◆ EXERCISE MATERIAL:
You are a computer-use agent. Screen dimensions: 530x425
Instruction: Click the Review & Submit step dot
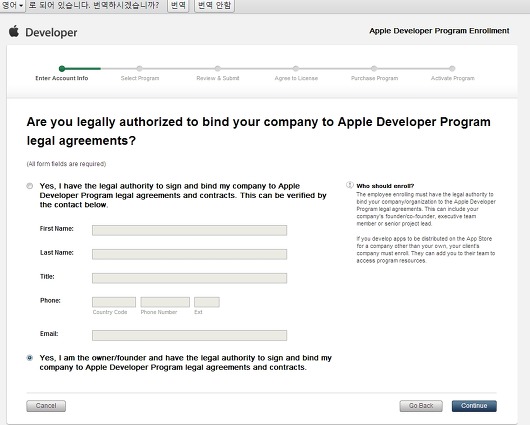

---

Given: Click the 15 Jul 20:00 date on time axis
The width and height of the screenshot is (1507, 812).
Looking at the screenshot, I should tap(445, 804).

◆ WHAT THE TASK ASKS:
Retype the lines starting with the line that contains "You are a computer-use" and ending with the line that contains "Instruction: Click the", keeping them identical.

◆ COMPLETE OUTPUT:
You are a computer-use agent. Screen dimensions: 530x425
Instruction: Click the Review & Submit step dot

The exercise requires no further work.